→ **PROBLEM DETAILS**
Set out each line of the data below as a row in a Markdown table with the columns No. and Text, skipping blank lines. Leave the pictures out of the table.

— BEGIN —

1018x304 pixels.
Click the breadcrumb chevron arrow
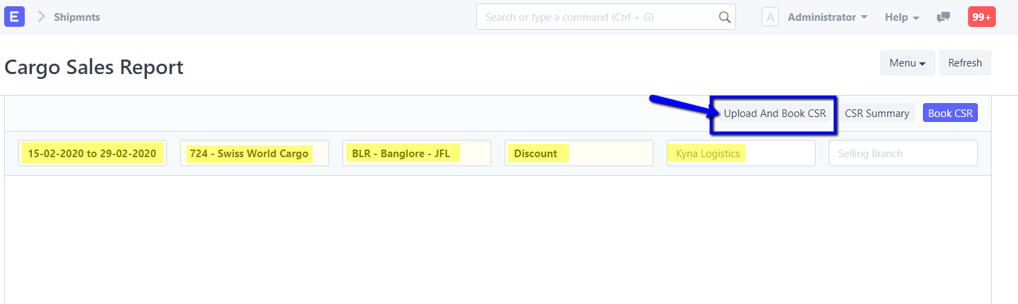pos(41,17)
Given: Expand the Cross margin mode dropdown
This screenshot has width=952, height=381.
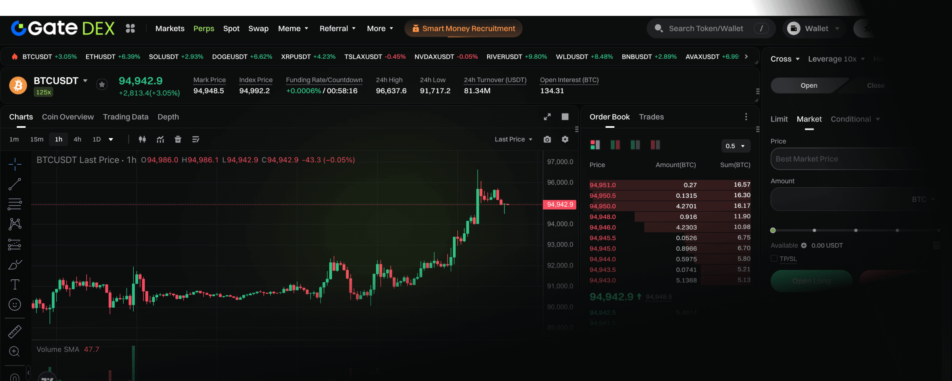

— END —

→ **RESULT OF THE EXERCISE**
| No. | Text |
|---|---|
| 1 | 1018x304 pixels. |
| 2 | Click the breadcrumb chevron arrow |
| 3 | pos(41,17) |
| 4 | Given: Expand the Cross margin mode dropdown |
| 5 | This screenshot has width=952, height=381. |